→ Your objective:
Nothing but the lines from the one containing "Screen dimensions: 1568x472" through the last line of the data below should be returned, each exactly as it stands, pictures excluded.

→ Information:

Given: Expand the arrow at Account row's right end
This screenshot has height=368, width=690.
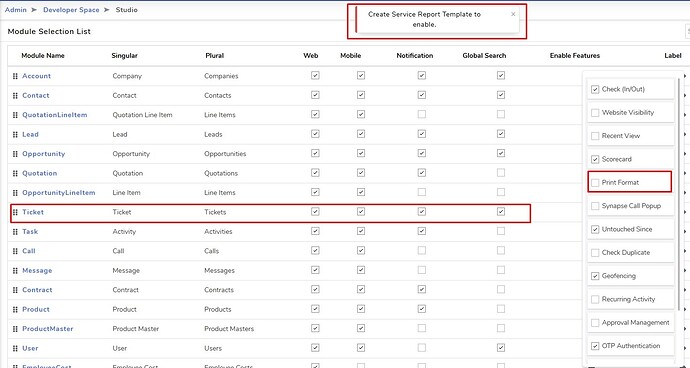Looking at the screenshot, I should click(686, 76).
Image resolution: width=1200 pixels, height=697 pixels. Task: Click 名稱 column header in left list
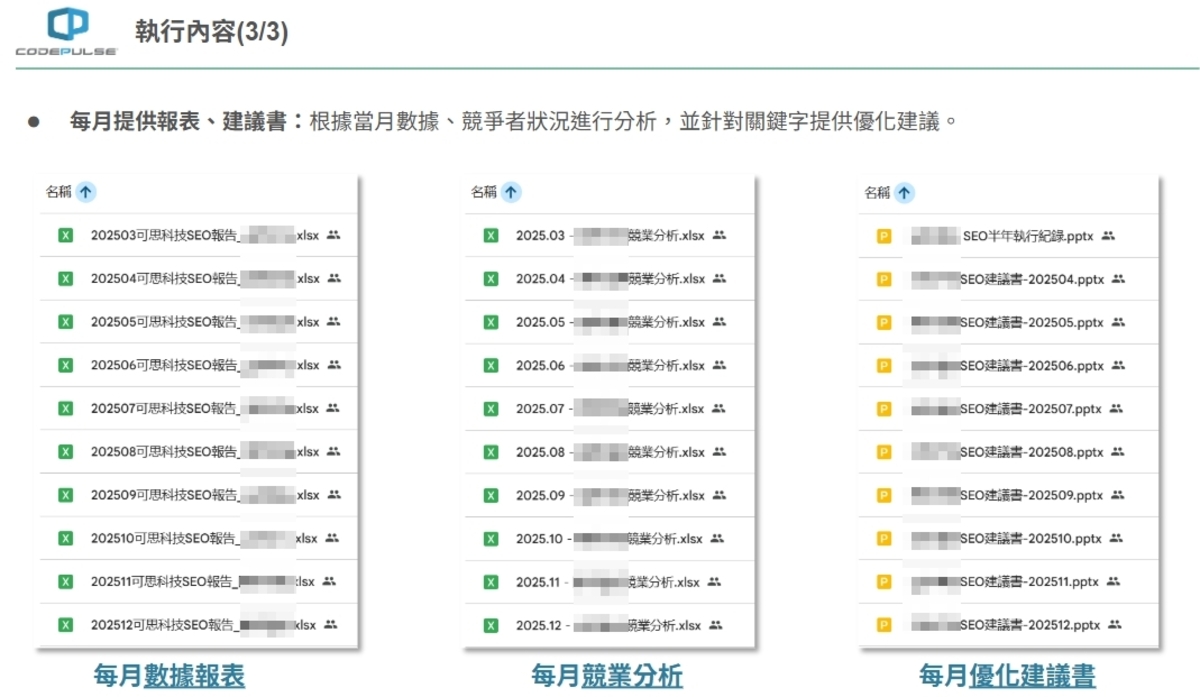58,192
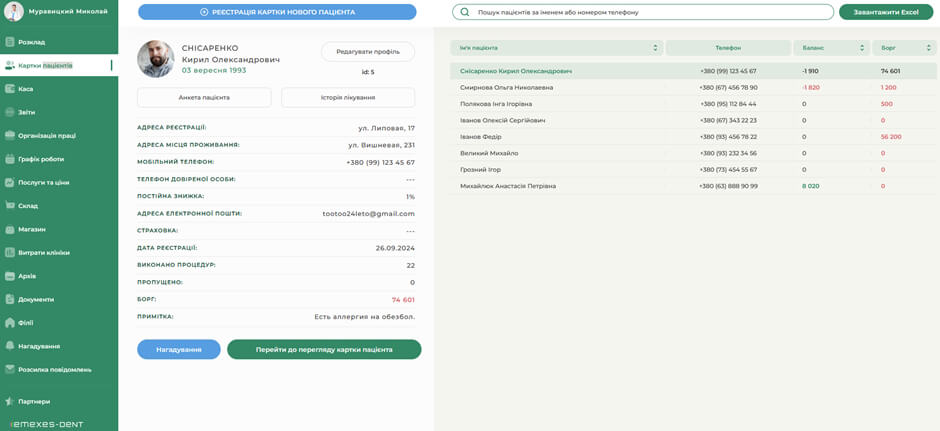The height and width of the screenshot is (431, 940).
Task: Click the Склад warehouse icon
Action: coord(10,206)
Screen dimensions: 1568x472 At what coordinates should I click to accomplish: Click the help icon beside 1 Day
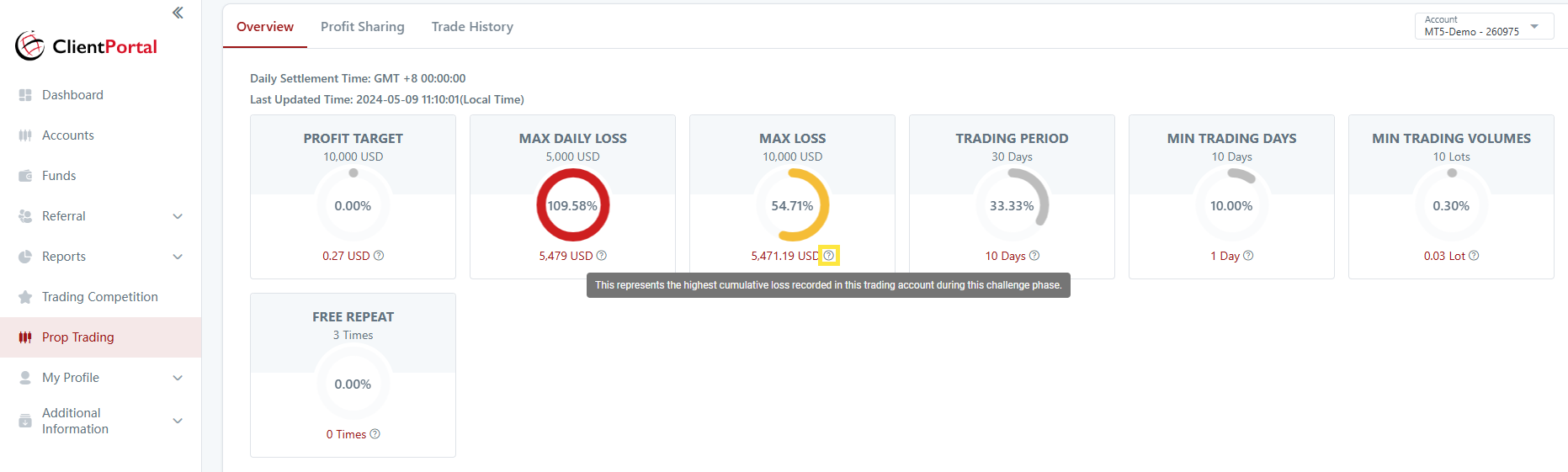point(1248,256)

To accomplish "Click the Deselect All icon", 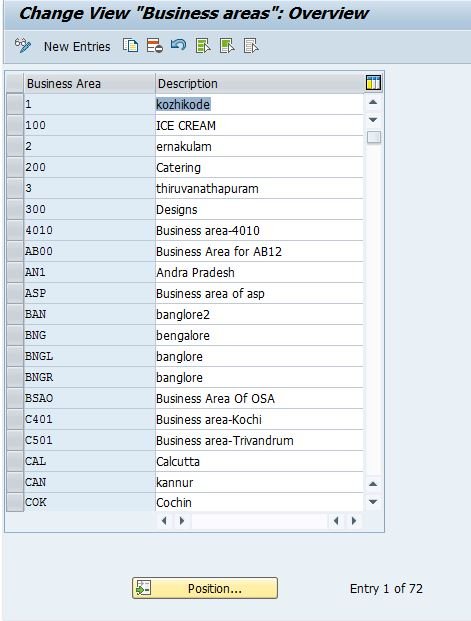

→ Output for this task:
Screen dimensions: 1568x472 At what coordinates should I click to accomplish: Click the help icon beside 1 Day
point(1248,256)

To accomplish "Click the Deselect All icon", 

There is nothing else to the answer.